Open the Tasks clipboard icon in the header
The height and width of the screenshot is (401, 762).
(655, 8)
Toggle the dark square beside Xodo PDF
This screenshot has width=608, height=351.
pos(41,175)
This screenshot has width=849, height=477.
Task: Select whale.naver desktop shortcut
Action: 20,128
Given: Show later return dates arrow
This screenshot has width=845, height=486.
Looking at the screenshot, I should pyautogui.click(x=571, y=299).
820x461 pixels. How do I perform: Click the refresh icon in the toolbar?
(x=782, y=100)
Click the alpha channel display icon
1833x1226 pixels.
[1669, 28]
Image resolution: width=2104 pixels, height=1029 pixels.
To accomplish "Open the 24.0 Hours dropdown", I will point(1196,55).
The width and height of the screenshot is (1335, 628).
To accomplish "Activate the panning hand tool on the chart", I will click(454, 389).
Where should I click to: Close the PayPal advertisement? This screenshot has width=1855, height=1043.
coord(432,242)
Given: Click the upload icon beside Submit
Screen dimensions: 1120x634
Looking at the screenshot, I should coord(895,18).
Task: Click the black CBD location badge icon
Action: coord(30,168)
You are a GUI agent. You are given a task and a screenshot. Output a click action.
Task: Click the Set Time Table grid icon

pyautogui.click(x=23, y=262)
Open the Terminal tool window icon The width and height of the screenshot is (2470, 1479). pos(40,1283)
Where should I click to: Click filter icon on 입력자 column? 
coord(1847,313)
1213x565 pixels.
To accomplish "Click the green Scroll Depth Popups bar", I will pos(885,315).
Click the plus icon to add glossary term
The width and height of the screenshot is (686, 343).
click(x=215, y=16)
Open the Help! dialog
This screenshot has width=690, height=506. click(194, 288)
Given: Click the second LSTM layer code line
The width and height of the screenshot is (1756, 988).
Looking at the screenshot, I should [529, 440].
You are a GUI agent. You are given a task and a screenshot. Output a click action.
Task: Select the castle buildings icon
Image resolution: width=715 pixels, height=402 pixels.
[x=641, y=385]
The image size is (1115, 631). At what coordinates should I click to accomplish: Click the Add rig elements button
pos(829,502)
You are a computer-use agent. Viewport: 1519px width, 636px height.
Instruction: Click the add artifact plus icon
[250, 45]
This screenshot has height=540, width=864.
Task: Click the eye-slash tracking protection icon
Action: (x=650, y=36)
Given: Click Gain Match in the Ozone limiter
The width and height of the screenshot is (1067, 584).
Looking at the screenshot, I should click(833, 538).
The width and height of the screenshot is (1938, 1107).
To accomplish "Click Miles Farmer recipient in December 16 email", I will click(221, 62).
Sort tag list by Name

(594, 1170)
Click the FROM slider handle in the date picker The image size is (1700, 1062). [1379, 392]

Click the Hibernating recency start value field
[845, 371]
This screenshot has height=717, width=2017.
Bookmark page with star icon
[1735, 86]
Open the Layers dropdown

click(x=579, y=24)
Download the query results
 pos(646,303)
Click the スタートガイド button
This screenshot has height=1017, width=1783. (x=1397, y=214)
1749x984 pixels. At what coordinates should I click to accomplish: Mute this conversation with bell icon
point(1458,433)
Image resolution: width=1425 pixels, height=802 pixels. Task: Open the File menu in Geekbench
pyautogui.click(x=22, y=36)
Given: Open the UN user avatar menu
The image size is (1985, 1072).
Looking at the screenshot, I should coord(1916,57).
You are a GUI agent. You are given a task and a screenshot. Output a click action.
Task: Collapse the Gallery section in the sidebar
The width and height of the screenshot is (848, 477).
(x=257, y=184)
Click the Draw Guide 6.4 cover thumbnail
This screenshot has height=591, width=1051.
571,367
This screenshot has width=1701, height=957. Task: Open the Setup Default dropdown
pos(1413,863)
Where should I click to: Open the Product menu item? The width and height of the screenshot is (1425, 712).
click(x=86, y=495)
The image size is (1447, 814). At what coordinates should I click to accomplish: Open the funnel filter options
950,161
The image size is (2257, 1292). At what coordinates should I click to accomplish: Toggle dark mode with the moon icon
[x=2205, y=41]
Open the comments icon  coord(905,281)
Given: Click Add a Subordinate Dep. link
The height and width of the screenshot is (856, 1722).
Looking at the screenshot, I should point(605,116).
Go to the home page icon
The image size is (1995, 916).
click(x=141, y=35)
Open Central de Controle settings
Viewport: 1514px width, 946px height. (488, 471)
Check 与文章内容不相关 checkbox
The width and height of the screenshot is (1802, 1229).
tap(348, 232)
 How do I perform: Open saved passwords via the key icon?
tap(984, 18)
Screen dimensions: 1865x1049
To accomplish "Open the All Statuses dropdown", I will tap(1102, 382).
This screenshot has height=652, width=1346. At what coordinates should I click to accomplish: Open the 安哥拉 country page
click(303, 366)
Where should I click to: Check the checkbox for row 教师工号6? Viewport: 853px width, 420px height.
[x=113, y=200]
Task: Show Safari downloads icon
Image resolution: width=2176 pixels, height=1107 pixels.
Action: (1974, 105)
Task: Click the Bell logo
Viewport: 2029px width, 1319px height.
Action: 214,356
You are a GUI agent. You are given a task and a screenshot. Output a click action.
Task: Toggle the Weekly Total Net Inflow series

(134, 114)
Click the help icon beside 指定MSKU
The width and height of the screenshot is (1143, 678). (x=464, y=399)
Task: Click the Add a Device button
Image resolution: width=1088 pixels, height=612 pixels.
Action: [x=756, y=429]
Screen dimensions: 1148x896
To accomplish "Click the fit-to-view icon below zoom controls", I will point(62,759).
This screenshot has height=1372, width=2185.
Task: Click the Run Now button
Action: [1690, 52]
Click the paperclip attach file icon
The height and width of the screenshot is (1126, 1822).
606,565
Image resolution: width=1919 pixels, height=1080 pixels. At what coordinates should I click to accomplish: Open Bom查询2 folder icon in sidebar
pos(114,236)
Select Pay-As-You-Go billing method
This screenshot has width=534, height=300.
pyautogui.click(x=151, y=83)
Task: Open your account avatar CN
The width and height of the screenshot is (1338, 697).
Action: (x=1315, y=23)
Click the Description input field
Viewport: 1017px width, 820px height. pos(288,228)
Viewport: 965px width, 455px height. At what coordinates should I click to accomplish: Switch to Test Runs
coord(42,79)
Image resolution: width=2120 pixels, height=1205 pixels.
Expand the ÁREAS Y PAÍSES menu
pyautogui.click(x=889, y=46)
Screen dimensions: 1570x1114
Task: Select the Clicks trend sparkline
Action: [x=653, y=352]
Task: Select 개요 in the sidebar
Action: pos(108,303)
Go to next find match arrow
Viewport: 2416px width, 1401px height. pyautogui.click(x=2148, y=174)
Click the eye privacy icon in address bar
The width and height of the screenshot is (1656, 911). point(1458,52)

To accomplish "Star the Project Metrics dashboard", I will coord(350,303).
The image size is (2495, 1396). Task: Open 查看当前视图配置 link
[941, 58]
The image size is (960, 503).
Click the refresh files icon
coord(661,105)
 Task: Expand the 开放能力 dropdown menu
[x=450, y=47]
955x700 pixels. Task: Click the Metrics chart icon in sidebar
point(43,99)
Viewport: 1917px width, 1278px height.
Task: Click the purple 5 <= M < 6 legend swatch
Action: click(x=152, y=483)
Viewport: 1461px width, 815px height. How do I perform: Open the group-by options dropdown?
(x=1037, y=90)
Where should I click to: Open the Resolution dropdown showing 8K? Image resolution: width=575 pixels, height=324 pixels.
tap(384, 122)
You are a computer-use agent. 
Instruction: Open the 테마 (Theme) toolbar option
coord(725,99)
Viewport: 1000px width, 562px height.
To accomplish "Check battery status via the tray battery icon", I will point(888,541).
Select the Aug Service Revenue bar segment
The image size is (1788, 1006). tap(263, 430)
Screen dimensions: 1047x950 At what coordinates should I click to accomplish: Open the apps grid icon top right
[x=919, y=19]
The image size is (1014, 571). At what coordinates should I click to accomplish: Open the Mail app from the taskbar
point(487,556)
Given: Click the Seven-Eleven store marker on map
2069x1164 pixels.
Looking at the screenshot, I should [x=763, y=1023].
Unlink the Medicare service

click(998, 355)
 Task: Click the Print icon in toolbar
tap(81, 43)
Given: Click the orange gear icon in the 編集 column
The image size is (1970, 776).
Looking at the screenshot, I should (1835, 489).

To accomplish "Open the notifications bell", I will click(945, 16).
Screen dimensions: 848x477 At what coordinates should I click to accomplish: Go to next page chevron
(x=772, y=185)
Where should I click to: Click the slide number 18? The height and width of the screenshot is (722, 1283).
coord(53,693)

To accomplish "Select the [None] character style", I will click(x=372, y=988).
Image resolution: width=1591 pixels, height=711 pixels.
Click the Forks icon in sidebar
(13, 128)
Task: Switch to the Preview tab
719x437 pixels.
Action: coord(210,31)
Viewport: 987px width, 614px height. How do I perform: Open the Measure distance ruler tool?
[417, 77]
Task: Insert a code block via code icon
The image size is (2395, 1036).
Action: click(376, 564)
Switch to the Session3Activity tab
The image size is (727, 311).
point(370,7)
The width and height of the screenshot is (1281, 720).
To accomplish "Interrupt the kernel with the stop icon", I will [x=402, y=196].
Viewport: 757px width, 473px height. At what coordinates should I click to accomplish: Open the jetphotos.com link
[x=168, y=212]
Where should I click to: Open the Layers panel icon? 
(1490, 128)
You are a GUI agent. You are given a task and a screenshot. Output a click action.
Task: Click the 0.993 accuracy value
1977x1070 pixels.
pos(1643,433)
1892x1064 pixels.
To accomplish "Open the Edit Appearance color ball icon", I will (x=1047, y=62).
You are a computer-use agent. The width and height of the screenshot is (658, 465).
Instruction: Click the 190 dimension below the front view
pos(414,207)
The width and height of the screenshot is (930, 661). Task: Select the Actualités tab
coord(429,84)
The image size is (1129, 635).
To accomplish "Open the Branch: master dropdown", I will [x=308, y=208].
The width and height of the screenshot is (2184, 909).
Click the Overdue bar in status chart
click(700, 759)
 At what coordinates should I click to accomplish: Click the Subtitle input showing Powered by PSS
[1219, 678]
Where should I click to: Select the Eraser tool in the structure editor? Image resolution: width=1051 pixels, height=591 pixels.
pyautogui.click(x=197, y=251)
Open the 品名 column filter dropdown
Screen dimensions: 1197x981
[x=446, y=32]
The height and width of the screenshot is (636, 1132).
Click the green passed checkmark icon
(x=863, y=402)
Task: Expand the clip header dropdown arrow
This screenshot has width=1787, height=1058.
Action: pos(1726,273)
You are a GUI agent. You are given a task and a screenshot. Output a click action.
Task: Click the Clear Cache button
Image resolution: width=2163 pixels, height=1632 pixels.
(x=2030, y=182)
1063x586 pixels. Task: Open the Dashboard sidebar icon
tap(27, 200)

■ Exercise instructions ■
Taking the entries above, restate exactly those lines that fall between the line with "The width and height of the screenshot is (1281, 720)." and the line with "Task: Click the 0.993 accuracy value", keeping both of those lines too.

■ Solution ■
The width and height of the screenshot is (1281, 720).
To accomplish "Interrupt the kernel with the stop icon", I will [x=402, y=196].
Viewport: 757px width, 473px height. At what coordinates should I click to accomplish: Open the jetphotos.com link
[x=168, y=212]
Where should I click to: Open the Layers panel icon? 
(1490, 128)
You are a GUI agent. You are given a task and a screenshot. Output a click action.
Task: Click the 0.993 accuracy value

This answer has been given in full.